[Text for analysis]

And a few are aggregate signals:

  • total pattern count
  • patterns per 100 characters
  • fraction of patterns near code keywords

This division is the key design choice. The observer should answer factual questions about the prompt. The pearl should answer the policy question.

That keeps the system debuggable. If the guardrail misses something, you can ask two separate questions:

  1. Did the observer expose the right signal?
  2. Did the pearl make the right decision from those signals?

Those are much easier to fix than a tangled block of prompt-scanning code.

What happens at runtime

The Claude Code hook reads the submitted prompt, runs the observer, and fast-paths clean prompts. If no patterns match, it returns {} and the prompt continues.

If the observer finds candidate sensitive data, the hook removes the redaction candidates from the feature map and runs:

logicpearl run gate/pearl.ir.json - --json

If the pearl returns ignore, the prompt continues.

If it returns redact, the hook blocks the original prompt and gives the user a redacted version. The hook replaces sensitive spans with tags like:

[PII:SSN]
[PII:CREDIT_CARD]
[FIN:IBAN]
[PHI:DOB]

If it returns block, the hook stops the prompt outright and tells the user there are too many sensitive patterns to safely resubmit as-is.

[/Text for analysis]
[Data supplied]

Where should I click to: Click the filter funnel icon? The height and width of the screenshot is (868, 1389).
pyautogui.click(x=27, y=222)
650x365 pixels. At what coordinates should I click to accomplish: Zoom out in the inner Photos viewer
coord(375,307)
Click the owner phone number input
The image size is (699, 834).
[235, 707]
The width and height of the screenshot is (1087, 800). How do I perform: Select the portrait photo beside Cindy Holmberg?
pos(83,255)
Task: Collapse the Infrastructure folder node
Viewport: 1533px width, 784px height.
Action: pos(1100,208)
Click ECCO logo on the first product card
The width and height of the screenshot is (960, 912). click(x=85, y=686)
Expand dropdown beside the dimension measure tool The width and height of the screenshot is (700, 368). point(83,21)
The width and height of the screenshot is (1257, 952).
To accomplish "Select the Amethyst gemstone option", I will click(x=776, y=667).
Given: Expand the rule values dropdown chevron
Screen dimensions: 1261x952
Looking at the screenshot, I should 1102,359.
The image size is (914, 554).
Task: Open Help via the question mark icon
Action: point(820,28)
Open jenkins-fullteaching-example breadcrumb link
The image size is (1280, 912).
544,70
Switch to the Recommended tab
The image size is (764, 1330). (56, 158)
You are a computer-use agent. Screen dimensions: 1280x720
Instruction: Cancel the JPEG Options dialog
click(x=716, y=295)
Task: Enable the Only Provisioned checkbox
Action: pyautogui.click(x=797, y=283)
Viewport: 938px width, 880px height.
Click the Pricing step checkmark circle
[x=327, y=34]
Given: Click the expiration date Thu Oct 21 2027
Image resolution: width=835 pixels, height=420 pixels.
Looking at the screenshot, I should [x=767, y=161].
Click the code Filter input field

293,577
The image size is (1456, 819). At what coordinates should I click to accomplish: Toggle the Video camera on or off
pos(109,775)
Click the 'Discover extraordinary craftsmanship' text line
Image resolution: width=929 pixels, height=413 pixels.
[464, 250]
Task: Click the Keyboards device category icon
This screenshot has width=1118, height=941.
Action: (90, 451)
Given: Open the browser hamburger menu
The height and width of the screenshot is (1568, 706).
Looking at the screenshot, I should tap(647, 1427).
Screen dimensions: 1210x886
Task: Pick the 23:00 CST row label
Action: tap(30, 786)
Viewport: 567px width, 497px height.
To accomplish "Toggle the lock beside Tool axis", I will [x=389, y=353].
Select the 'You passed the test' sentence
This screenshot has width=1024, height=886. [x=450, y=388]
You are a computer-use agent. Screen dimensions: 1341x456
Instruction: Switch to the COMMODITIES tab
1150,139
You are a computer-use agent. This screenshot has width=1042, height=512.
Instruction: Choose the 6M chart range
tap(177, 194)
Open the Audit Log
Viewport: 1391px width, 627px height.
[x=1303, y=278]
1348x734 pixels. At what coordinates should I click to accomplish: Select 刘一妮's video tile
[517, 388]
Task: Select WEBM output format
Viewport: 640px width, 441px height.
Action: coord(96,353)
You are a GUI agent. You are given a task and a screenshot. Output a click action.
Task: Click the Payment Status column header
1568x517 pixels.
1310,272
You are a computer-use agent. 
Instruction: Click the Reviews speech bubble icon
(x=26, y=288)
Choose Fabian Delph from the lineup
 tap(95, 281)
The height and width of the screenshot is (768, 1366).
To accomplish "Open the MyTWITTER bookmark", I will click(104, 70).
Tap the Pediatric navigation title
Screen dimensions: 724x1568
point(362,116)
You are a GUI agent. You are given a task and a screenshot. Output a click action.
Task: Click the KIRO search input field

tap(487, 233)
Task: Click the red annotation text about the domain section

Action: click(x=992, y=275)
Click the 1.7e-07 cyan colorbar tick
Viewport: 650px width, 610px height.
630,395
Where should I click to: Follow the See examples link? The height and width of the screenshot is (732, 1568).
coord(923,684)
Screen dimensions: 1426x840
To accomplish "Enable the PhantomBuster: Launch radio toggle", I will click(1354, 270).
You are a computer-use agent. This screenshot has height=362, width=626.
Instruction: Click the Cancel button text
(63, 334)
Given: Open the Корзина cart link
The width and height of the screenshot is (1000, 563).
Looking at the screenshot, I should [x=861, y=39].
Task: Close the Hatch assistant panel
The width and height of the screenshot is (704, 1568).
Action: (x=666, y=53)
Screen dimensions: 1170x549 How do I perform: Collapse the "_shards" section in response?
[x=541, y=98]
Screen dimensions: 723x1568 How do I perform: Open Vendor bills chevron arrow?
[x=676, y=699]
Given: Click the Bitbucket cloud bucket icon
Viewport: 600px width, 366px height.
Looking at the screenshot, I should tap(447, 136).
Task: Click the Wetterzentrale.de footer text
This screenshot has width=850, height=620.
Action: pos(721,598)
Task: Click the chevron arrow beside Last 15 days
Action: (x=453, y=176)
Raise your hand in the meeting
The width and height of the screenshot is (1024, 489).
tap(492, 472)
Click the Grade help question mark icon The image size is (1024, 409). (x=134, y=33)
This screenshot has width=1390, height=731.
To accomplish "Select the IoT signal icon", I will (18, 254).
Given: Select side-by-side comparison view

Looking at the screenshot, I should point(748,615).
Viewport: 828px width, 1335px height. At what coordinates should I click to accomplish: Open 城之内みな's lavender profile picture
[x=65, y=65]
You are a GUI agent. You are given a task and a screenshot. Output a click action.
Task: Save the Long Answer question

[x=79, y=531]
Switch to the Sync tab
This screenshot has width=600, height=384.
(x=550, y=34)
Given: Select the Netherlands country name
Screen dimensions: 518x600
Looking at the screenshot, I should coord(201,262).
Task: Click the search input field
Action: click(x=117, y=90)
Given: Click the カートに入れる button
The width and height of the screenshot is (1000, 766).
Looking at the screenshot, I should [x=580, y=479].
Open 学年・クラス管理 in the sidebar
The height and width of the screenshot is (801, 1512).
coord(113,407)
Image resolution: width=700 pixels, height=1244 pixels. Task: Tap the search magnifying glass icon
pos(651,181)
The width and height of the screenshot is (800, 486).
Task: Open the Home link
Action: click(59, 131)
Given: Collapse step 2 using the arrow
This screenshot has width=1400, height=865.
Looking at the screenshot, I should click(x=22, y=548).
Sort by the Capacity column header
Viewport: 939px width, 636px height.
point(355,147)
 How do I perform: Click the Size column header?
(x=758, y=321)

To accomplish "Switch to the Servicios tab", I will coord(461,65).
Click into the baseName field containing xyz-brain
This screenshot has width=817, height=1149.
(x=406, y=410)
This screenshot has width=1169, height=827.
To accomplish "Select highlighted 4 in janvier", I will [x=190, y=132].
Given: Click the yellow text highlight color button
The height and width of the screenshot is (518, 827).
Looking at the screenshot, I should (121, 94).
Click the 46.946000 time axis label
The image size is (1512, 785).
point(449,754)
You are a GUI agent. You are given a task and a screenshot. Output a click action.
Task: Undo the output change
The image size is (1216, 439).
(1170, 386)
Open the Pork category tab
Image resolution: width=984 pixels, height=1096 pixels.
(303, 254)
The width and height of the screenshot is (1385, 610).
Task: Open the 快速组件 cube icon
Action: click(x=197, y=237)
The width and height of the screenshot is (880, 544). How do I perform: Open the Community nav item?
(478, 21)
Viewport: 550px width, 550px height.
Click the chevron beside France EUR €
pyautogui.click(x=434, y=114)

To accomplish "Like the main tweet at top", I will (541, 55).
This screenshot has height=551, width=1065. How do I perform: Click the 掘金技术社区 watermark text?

[/Data supplied]

* _Tasks to carry out_
• A. Reproduce the part of the guardrail text that begins at the words "If the observer" and ends after the words "ignore, the prompt continues.".
• B. In one to three sentences, explain why the guardrail text treats splitting the work between the observer and the pearl as the key design choice.

* _Task-by-task answers_
• A.
If the observer finds candidate sensitive data, the hook removes the redaction candidates from the feature map and runs:

logicpearl run gate/pearl.ir.json - --json

If the pearl returns ignore, the prompt continues.

• B. The split keeps the system debuggable. If the guardrail misses something, you can check separately whether the observer exposed the right signal and whether the pearl made the right decision from those signals. Those two questions are much easier to fix than a tangled block of prompt-scanning code.